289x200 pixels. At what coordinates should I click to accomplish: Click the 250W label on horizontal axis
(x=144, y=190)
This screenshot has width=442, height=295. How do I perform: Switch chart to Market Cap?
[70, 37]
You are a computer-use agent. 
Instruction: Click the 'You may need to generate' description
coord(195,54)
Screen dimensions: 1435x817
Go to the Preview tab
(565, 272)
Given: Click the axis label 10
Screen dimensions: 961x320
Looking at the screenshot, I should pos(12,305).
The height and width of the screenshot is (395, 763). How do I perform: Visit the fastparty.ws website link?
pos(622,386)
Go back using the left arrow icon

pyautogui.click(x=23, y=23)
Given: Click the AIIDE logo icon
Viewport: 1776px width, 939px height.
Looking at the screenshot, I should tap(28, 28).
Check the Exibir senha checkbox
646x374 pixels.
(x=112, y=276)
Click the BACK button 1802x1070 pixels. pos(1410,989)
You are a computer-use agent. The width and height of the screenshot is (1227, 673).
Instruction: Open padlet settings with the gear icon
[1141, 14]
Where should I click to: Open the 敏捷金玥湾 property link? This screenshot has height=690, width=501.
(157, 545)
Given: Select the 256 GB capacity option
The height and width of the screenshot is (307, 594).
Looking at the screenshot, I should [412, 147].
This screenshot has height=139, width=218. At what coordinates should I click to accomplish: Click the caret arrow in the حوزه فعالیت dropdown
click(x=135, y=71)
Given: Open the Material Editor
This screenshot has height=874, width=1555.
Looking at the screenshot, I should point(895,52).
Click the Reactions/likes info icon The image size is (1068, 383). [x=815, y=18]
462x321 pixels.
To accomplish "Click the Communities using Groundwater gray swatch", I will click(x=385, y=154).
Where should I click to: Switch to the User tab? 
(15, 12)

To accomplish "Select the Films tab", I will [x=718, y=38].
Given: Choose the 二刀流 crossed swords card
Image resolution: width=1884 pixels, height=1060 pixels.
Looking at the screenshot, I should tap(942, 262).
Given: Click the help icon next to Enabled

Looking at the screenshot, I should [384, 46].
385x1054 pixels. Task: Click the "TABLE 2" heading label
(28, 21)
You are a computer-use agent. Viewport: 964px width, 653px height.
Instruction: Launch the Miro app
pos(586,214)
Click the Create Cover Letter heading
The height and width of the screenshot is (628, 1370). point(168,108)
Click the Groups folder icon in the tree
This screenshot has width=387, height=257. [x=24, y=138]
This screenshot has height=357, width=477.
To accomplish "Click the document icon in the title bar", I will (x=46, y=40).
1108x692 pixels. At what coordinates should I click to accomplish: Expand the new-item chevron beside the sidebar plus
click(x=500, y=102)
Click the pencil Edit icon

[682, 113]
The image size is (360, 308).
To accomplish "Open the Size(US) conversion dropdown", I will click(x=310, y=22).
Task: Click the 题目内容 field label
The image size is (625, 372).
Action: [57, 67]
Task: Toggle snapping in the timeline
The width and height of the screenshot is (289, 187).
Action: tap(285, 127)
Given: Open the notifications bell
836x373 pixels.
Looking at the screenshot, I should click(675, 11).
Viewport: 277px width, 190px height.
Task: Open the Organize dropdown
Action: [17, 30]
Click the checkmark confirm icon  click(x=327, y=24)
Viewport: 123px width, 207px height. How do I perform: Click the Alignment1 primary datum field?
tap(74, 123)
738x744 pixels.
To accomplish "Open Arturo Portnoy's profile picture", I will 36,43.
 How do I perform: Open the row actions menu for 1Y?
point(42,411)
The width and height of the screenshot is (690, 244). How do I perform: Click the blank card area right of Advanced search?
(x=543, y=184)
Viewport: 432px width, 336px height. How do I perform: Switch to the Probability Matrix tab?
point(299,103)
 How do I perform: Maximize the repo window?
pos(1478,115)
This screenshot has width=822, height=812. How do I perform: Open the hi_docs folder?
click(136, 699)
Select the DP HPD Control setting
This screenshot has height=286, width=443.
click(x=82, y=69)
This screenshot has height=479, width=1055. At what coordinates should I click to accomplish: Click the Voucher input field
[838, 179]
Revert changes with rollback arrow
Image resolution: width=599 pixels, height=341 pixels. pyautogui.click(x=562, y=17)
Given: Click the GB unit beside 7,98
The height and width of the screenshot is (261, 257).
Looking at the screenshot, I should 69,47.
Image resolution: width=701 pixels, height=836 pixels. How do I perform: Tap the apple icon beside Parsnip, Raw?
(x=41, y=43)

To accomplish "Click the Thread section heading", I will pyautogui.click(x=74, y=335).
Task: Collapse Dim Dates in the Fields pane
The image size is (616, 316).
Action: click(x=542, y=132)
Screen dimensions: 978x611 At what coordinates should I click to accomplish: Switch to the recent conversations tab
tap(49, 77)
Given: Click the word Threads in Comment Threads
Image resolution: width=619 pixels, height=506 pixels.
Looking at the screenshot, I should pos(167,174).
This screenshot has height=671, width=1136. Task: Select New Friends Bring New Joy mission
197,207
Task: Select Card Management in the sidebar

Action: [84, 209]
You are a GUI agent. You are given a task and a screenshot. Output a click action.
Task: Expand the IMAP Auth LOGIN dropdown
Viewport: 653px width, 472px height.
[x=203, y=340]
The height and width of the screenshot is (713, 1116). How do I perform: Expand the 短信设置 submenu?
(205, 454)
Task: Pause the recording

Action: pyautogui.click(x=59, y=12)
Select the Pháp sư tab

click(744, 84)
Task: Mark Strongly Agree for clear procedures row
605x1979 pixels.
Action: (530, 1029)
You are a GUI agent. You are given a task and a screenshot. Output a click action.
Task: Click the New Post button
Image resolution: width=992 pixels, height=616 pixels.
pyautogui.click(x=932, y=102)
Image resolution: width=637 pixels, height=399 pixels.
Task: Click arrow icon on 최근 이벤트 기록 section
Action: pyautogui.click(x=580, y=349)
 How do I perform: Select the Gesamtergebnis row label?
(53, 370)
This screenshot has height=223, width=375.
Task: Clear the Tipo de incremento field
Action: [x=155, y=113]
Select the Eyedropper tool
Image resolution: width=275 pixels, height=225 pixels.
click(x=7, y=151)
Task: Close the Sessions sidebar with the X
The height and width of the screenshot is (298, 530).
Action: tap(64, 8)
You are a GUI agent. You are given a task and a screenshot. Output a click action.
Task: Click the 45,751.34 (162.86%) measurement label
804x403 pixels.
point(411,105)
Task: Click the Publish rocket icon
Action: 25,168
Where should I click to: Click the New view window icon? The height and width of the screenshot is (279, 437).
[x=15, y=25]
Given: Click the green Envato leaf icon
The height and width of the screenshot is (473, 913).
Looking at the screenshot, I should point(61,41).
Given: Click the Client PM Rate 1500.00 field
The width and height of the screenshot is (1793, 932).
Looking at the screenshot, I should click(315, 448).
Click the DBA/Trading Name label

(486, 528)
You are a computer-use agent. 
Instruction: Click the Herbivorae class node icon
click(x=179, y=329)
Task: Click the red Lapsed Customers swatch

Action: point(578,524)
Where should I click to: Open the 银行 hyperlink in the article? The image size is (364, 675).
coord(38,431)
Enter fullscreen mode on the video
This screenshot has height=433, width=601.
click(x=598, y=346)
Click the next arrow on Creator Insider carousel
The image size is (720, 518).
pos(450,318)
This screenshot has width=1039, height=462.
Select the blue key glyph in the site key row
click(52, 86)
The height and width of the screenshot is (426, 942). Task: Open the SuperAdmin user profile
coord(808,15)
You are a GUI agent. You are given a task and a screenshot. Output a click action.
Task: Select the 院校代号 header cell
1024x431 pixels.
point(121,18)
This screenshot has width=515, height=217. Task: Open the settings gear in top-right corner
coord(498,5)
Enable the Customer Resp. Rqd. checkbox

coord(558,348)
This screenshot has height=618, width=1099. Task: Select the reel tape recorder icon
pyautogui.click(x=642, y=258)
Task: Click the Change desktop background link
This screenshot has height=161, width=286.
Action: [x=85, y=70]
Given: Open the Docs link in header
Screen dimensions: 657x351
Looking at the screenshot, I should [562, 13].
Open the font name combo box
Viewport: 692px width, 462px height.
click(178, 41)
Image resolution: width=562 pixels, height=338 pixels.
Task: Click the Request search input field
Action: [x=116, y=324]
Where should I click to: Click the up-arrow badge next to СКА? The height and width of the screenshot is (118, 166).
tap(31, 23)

-=-=-=-=-

What is being asked –
Express the records as a Markdown table with the columns Row and Text, one row for each line and no rows for blank lines. Begin at the line that contains "This screenshot has height=479, width=1055.", stop after the line that contains "Image resolution: width=599", and include nothing else.

Result of the task –
| Row | Text |
|---|---|
| 1 | This screenshot has height=479, width=1055. At what coordinates should I click to accomplish: Click the Voucher input field |
| 2 | [838, 179] |
| 3 | Revert changes with rollback arrow |
| 4 | Image resolution: width=599 pixels, height=341 pixels. pyautogui.click(x=562, y=17) |